What the task requires: What lines in the records below mention "agent"? List them all.

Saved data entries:

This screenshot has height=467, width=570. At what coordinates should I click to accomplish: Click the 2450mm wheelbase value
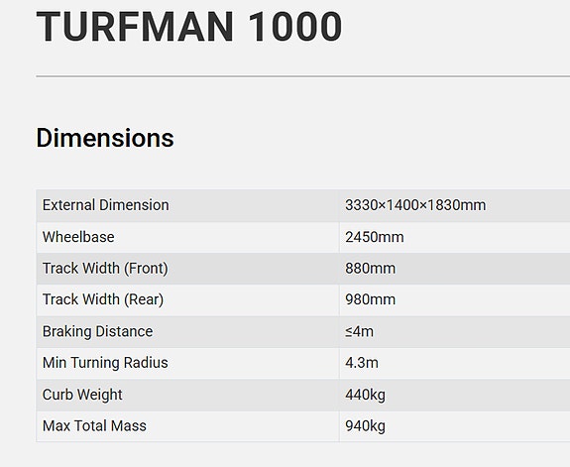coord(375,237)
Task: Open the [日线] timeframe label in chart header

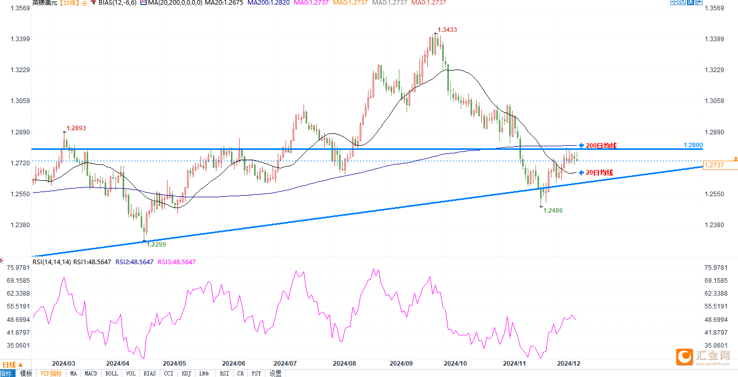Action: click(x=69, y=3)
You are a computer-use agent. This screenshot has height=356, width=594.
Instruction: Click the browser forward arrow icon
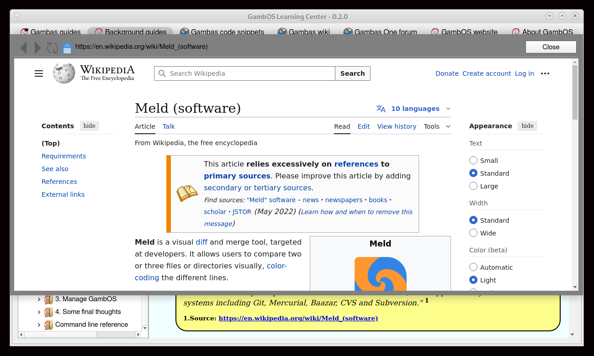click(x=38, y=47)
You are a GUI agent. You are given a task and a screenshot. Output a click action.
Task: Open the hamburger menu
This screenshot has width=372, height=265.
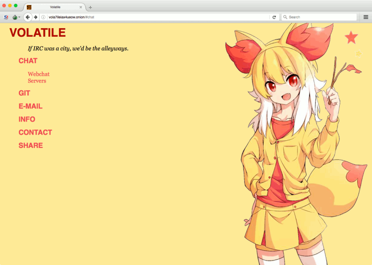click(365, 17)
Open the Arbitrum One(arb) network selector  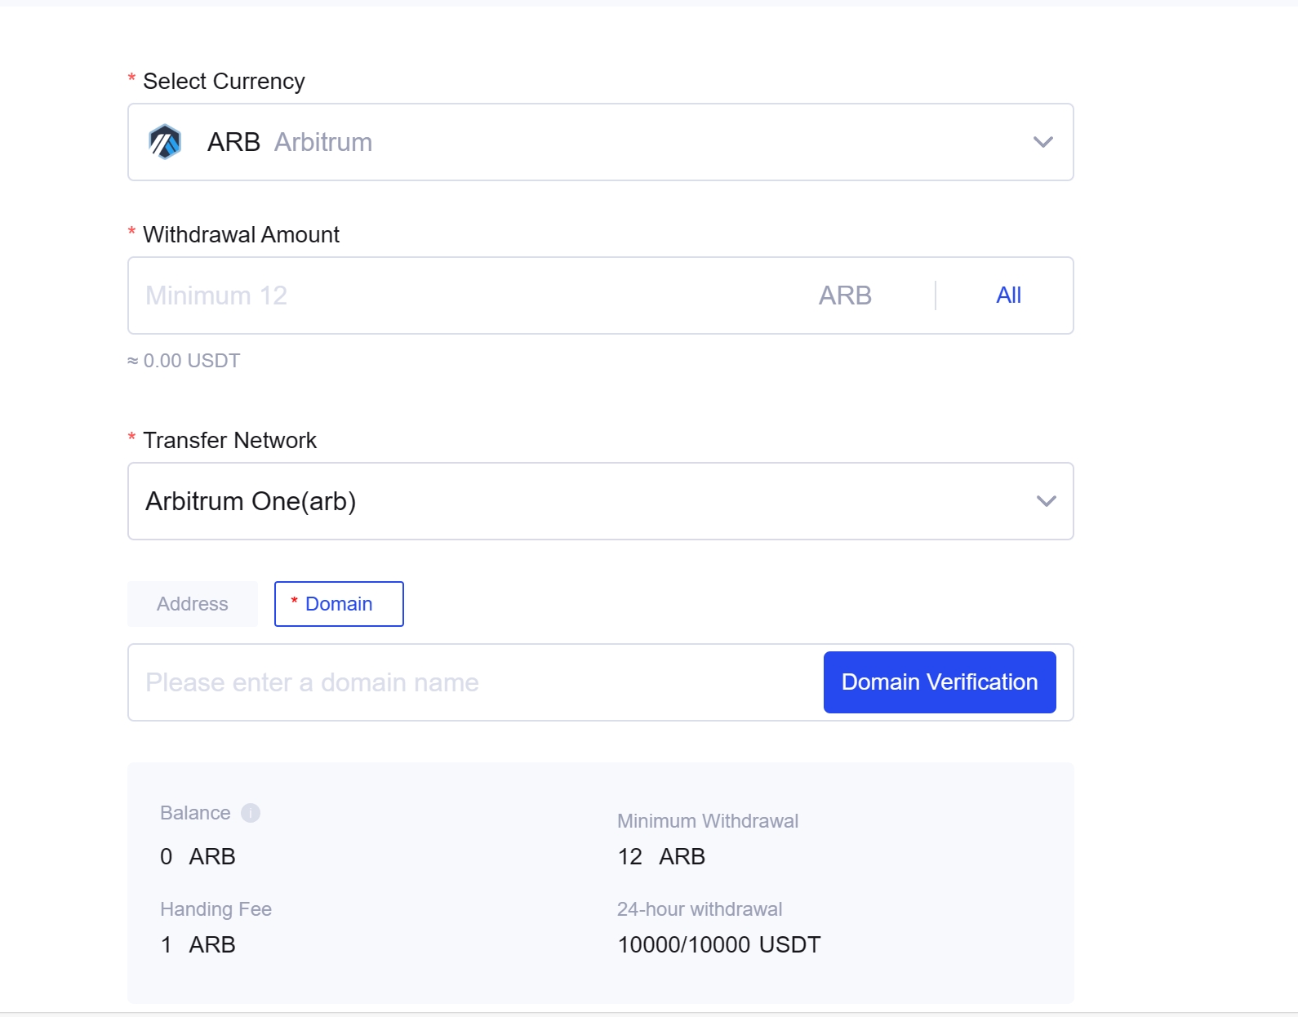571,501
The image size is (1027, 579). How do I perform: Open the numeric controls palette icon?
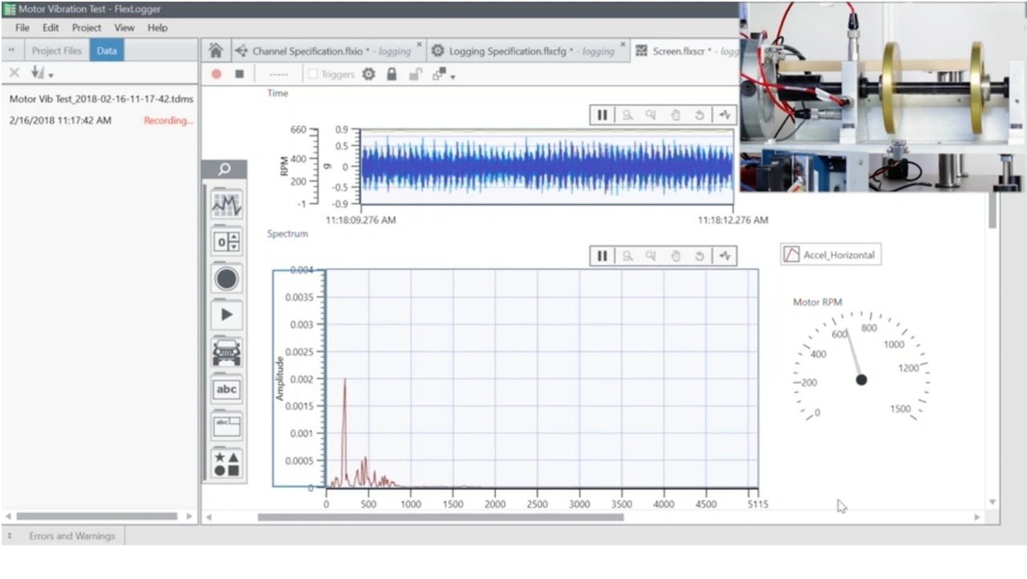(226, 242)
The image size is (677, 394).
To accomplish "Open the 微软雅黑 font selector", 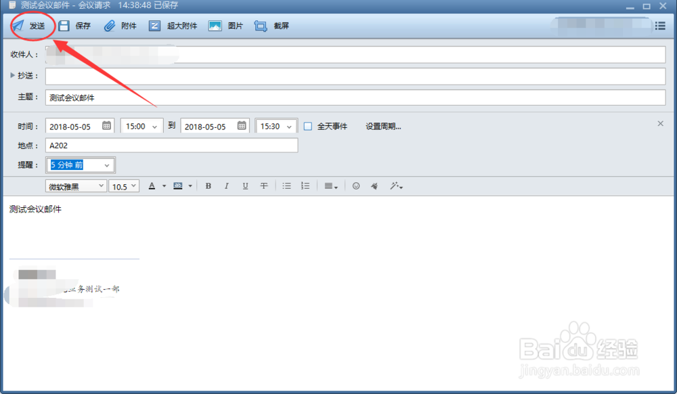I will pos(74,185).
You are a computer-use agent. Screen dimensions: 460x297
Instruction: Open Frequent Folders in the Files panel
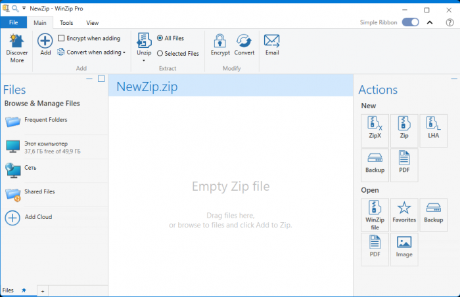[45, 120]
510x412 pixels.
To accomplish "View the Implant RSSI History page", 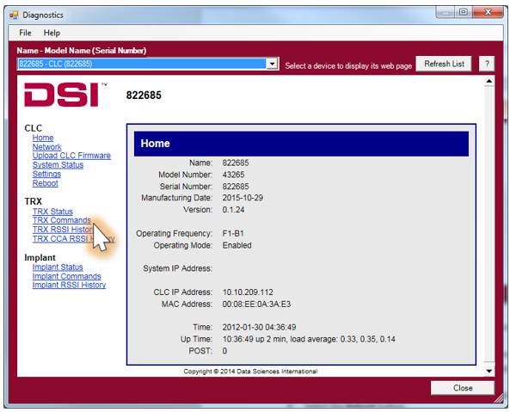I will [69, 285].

Result of the exercise:
You are a computer-use agent. This screenshot has height=356, width=594.
You are a GUI agent. You are given a task and a screenshot. Output a click action.
You are a computer-use agent. Screen dimensions: 460x297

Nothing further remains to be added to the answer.